Jupiter, Saturn and Venus might have lightning sprites, too

Lightning sprites on alien worlds. Cool!

Lightning sprites are offshoots of large-scale electrical discharges that take place high in Earth’s atmosphere, above thunderstorms. They’re red in color (hence they’re sometimes called red sprites), and they last only a few tens of milliseconds. The first photographic documentation of earthly lightning sprites came in the late 1980s and, since then, thousands of sprites have been captured on film. But it’s not just Earth that has lightning sprites. In late 2011, researchers at Tel Aviv University (TAU) said that sprites might be found on Jupiter, Saturn and Venus, too.

Still image from the video Red Sprites & Blue Jets. This video, distributed in 1994 by the University of Alaska, popularized the term red sprite. The sprites take place 30 to 55 miles (50 to 90 kilometers) above Earth’s surface.

Jupiter and Saturn – the 5th and 6th worlds outward from the sun in our solar system – are gas giant planets. When we look at them, we’re seeing only the outer layers of their extremely thick atmosphere. These worlds experience lightning storms with flashes 1,000 or more times more powerful than those on Earth. Ph.D. student Daria Dubrovin with her supervisors and and collaborators re-created these planetary atmospheres in small containers in the lab – making what they called sprites-in-a-bottle – to study the presence of sprites in space.

Different types of electrical phenomena in Earth's atmosphere. Red sprites aren't always this shape; in fact, they come in a varied range of shapes flickering in the night sky. Image Credit: Abestrobi

A sprite streamer as it might appear in the atmosphere of Saturn, created in an Eindhoven Technical University lab. Image Credit: American Friends of Tel Aviv University.

Here’s how they did it. A circuit that creates strong short-voltage pulses produced a discharge that mimics natural sprites. Images of these discharges, known as streamers, were taken by a fast and sensitive camera, then analyzed.

They researchers said that quantifying various factors – such as brightness, color, size, radius, and speed – could help them measure how powerful extraterrestrial lightning actually is, according to Dubrovin.

And there’s another, even more fascinating reason to study lightning sprites on alien worlds. Lightning, as a generator of organic molecules, has been linked with the emergence of life on Earth in the distant past. Dubrovin said that researchers want know more about the possibility of lightning on other planets in part because it is another clue that could indicate the presence of extraterrestrial life.

This research was presented in October 2011 at the European Planetary Science Congress in France. The researchers said they hope it will lead to a new understanding of electrical and chemical processes on Jupiter, Saturn, and Venus.

Bottom line: Earth isn’t the only planet with lightning sprites – offshoots of large-scale electrical discharges that take place high in Earth’s atmosphere, above thunderstorms. According to research announced in late 2011, the planets Venus, Jupiter and Saturn might have them, too.

## [Task item a]
According to the article on lightning sprites, why does studying lightning on other planets bear on the search for extraterrestrial life?

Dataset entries
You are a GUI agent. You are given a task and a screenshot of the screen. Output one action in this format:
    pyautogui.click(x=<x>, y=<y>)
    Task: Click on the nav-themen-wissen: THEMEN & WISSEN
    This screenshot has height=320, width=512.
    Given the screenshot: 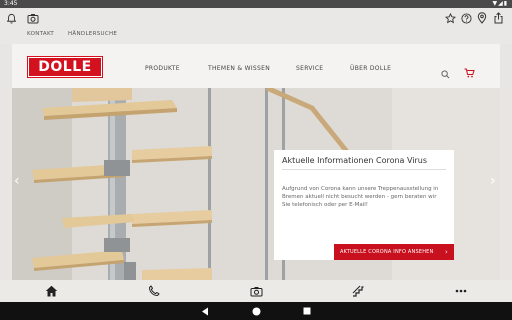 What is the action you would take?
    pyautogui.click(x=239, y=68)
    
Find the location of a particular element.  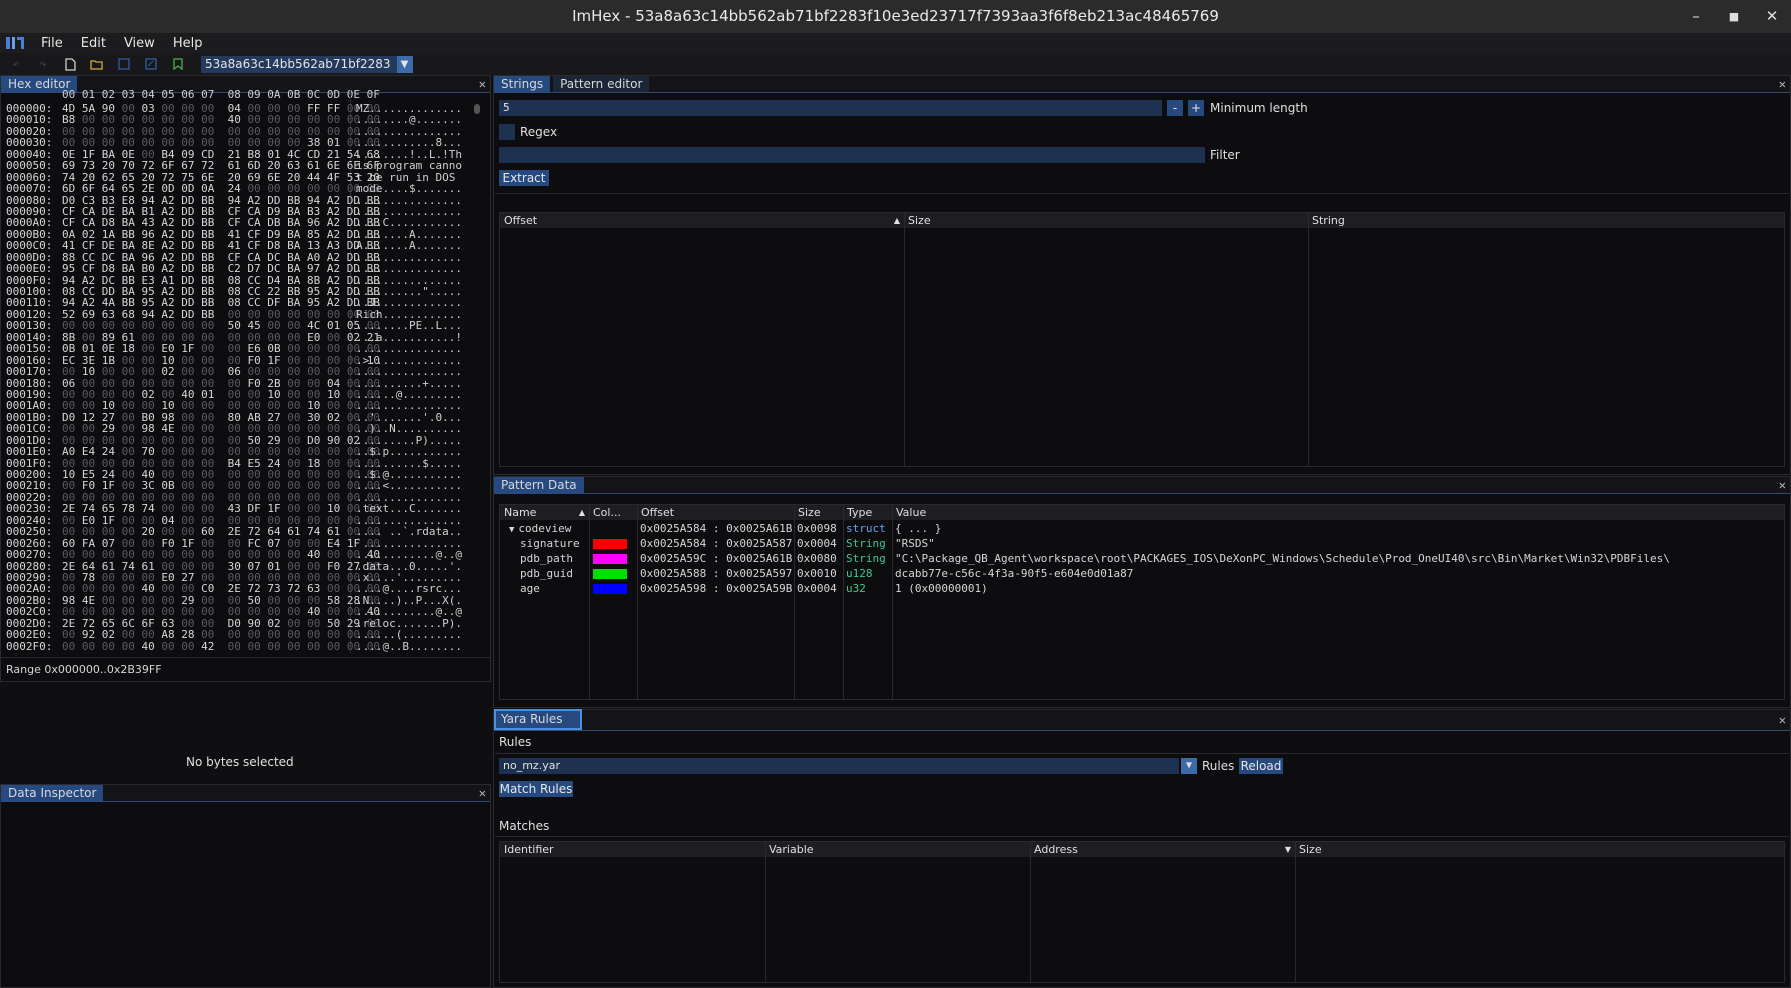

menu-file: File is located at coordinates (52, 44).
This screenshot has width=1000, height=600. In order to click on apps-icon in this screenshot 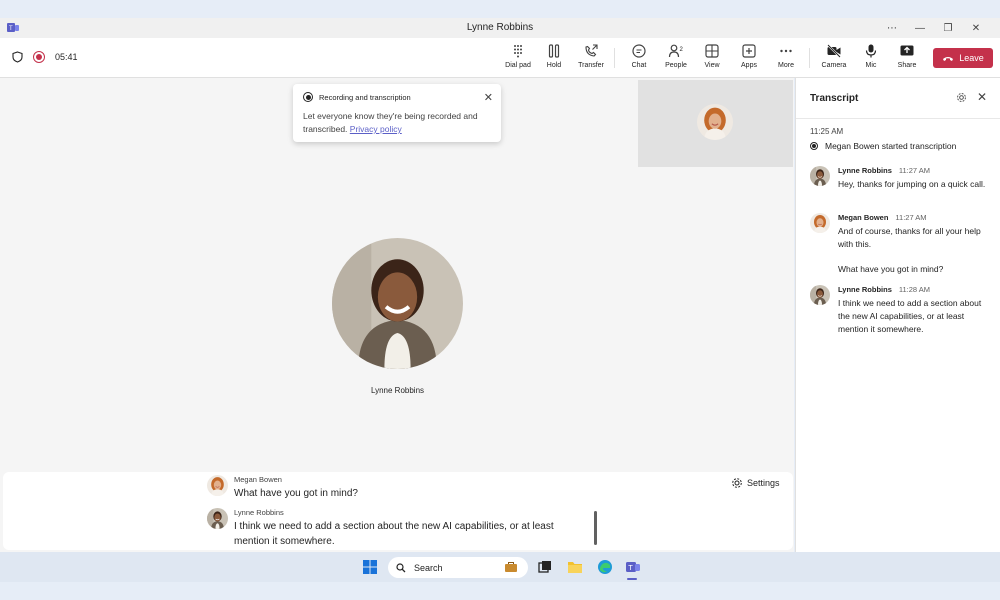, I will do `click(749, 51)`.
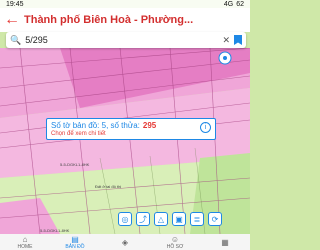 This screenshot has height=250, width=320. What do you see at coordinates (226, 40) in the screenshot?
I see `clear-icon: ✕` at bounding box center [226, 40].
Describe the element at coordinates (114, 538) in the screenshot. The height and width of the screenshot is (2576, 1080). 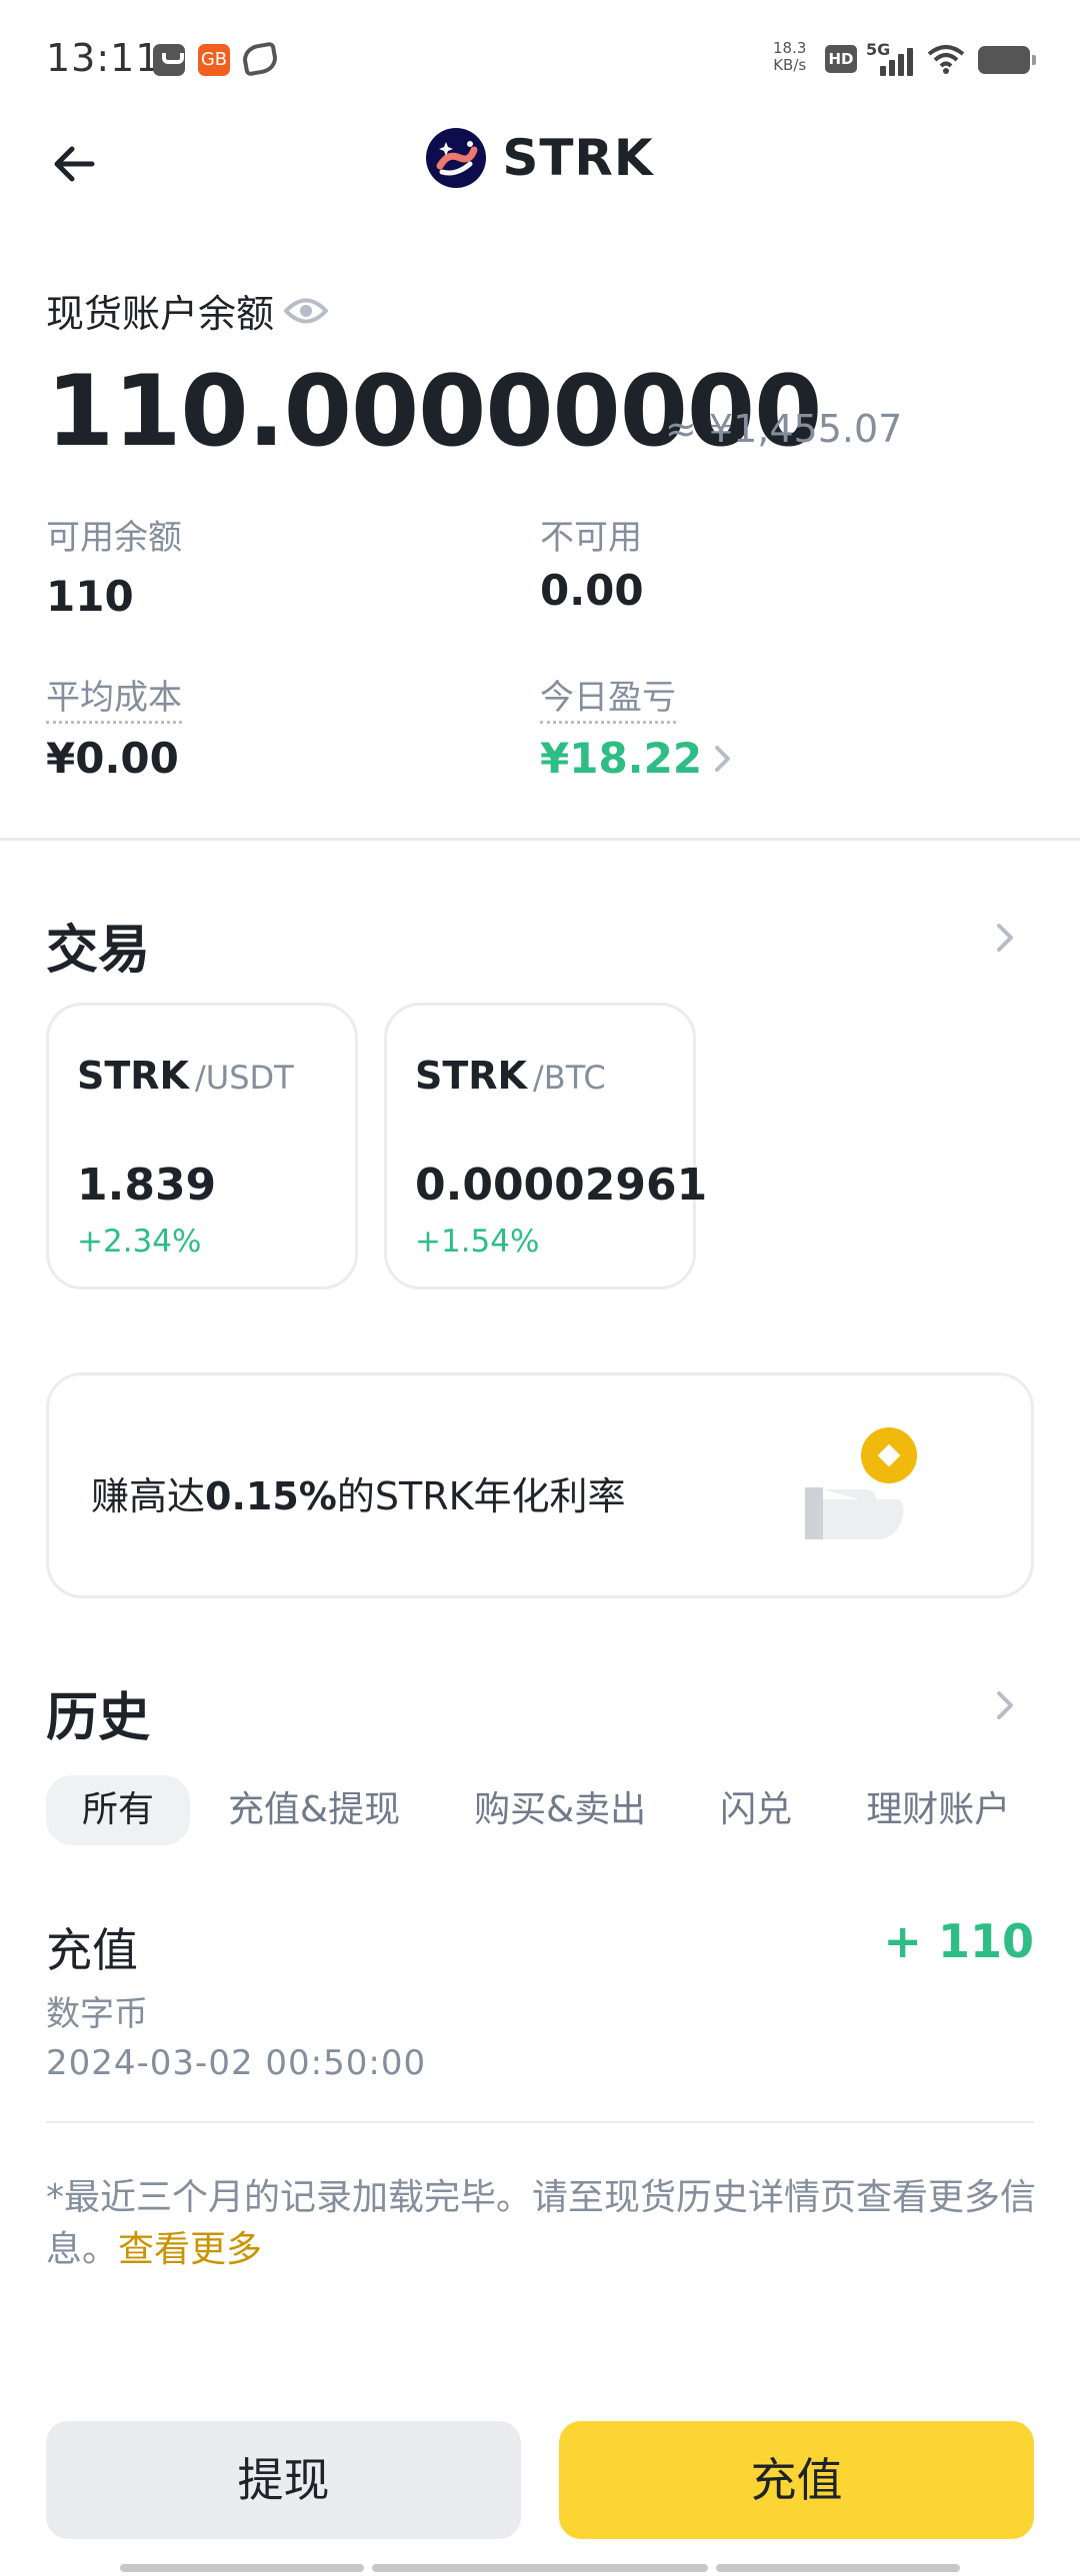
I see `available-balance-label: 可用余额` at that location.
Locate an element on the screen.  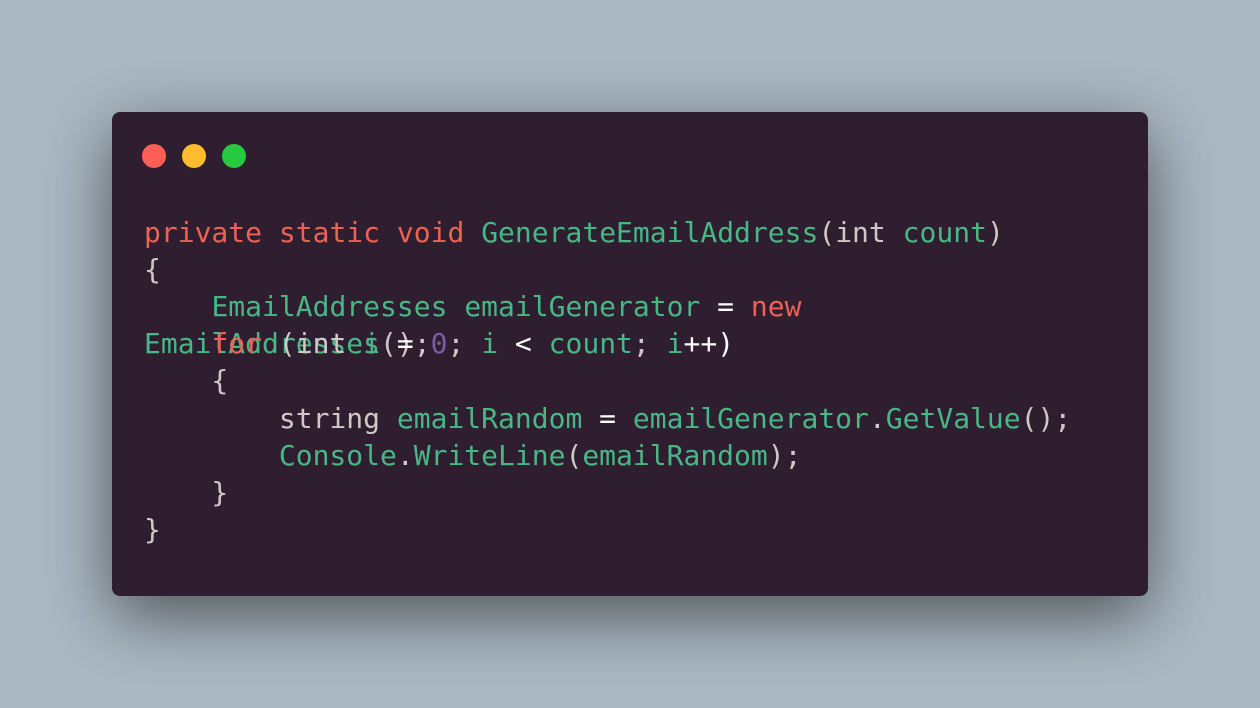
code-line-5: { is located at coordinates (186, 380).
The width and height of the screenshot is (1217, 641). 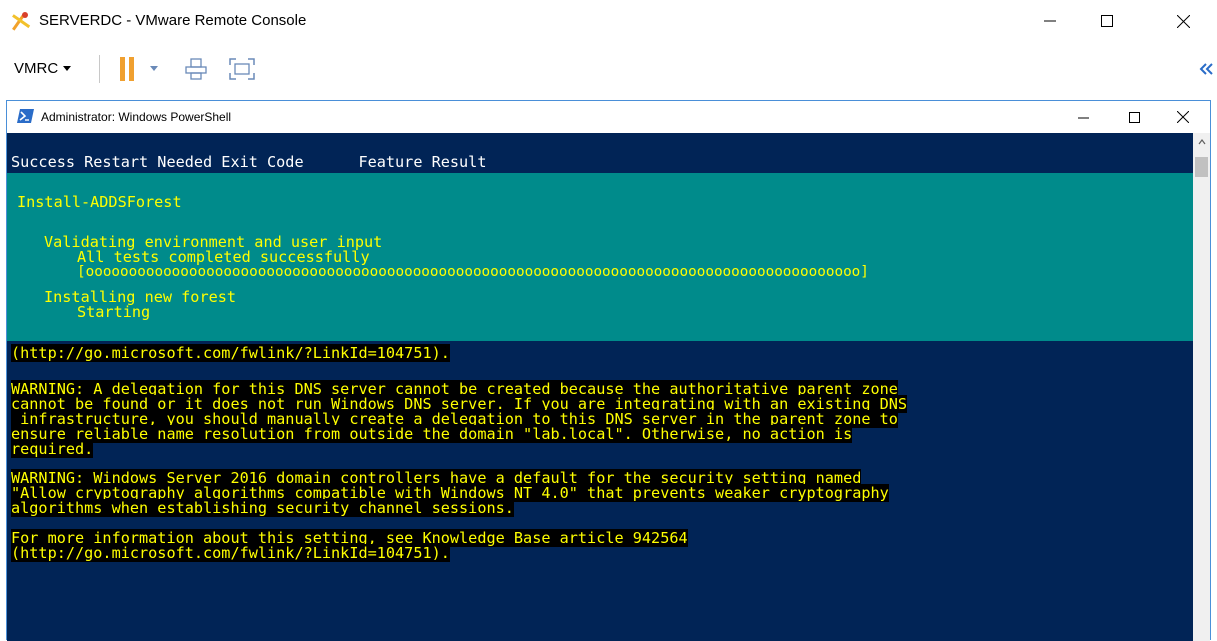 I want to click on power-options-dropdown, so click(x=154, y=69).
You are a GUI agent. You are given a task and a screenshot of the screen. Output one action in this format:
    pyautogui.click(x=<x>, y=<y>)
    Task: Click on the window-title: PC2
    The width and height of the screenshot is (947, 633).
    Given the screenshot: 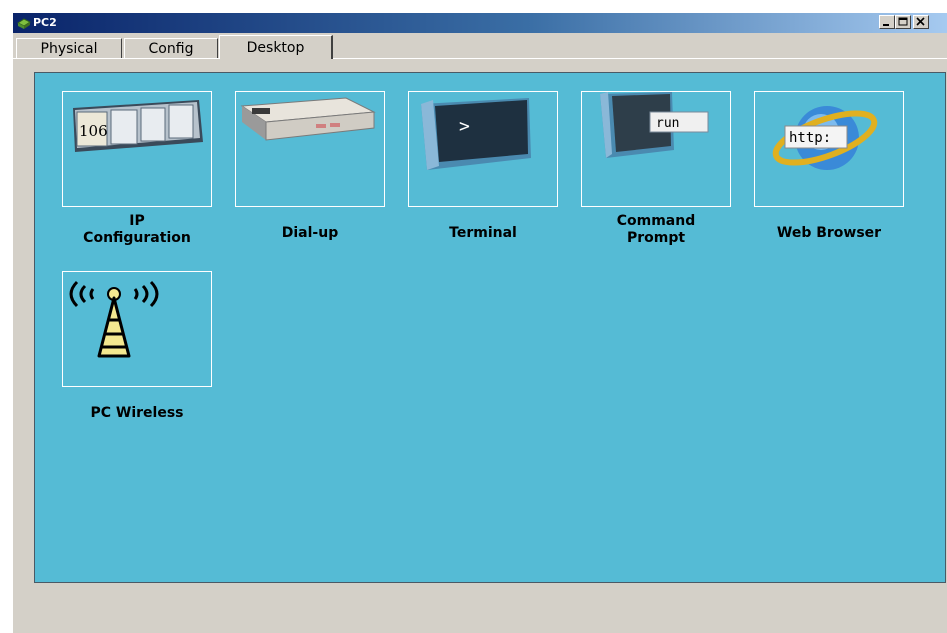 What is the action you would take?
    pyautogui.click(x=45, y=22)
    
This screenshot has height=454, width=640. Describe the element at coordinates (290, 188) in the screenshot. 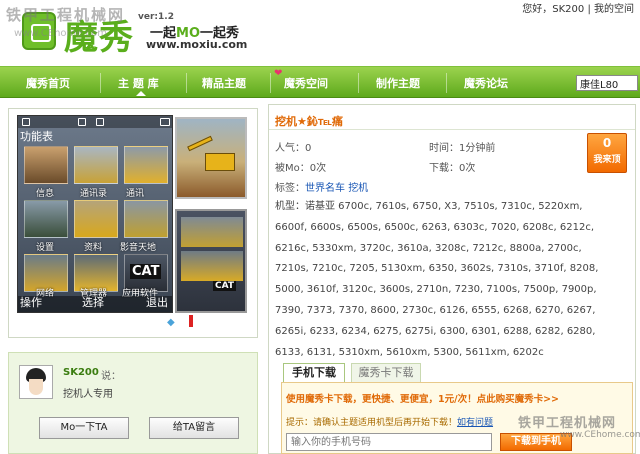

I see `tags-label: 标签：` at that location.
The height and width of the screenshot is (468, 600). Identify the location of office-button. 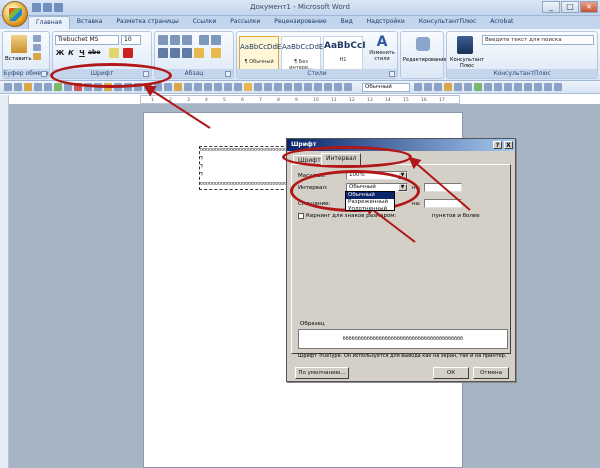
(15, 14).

## [Task item b]
Repeat the lines of the rows, starting at the line that contains "This screenshot has height=454, width=640." and continuing through the last line of the rows, and leave the pictures out.

## [Written response a]
Lightning generates organic molecules and has been linked with the emergence of life on Earth in the distant past. Lightning on other planets is therefore another clue that could indicate the presence of extraterrestrial life.

## [Written response b]
This screenshot has height=454, width=640. Describe the element at coordinates (290, 188) in the screenshot. 

I see `tags-label: 标签：` at that location.
The height and width of the screenshot is (468, 600). Identify the location of office-button. 
(15, 14).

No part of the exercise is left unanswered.